The problem: Could you copy each line of the listing below that has the word "dimensions"?

The records:

● ● ●

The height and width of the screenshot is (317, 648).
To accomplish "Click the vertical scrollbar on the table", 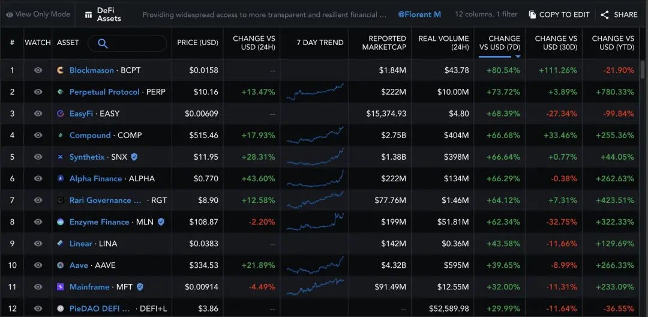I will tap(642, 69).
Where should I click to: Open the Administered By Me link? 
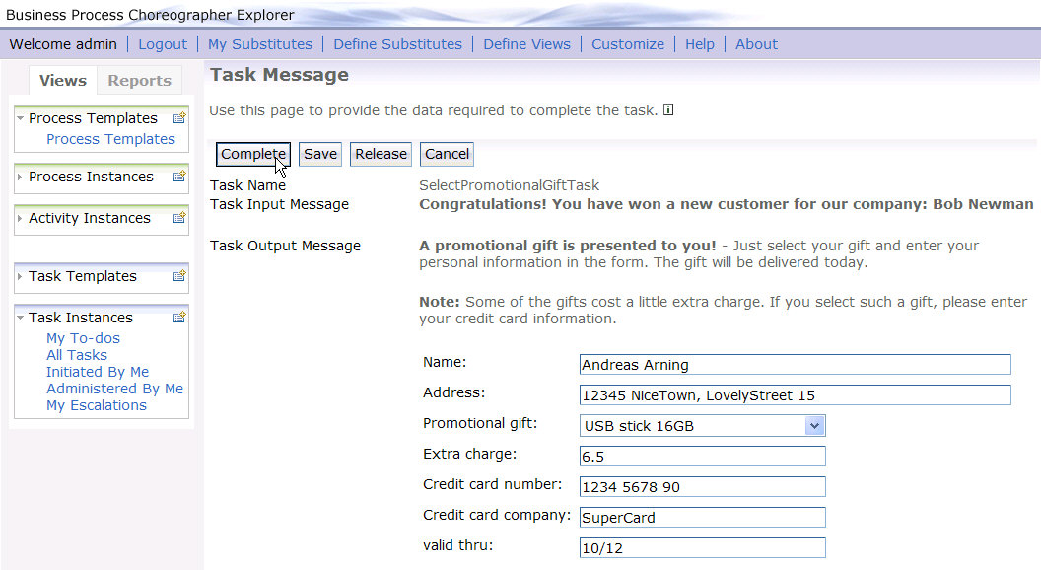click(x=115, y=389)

● ● ●

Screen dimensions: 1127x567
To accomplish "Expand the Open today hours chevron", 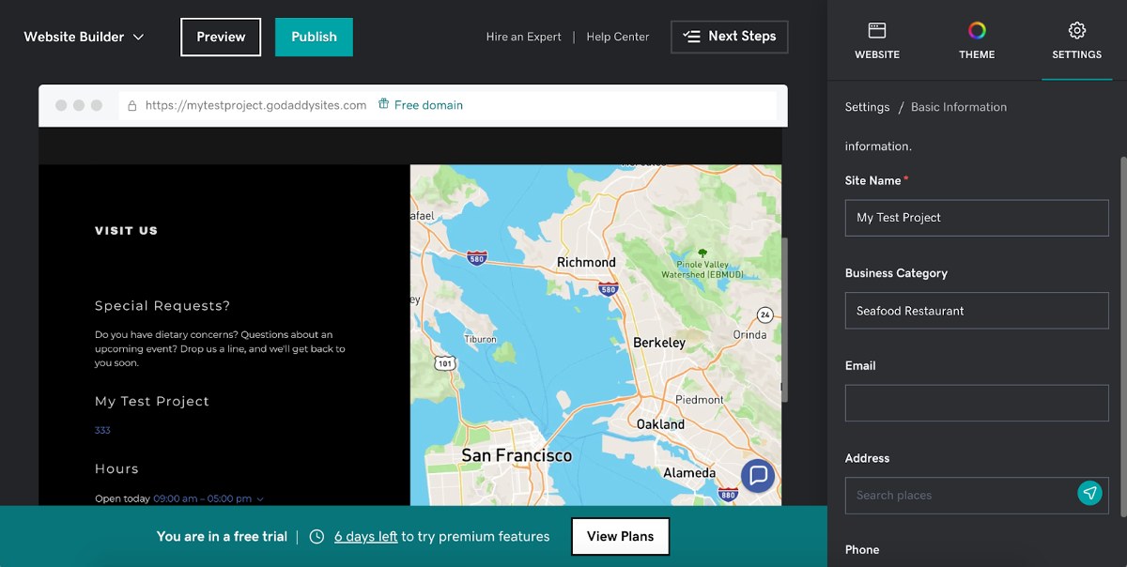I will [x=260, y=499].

● ● ●

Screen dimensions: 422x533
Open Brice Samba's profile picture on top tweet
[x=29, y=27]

● ● ●

Task output:
Screen dimensions: 1127x567
Screen dimensions: 422x533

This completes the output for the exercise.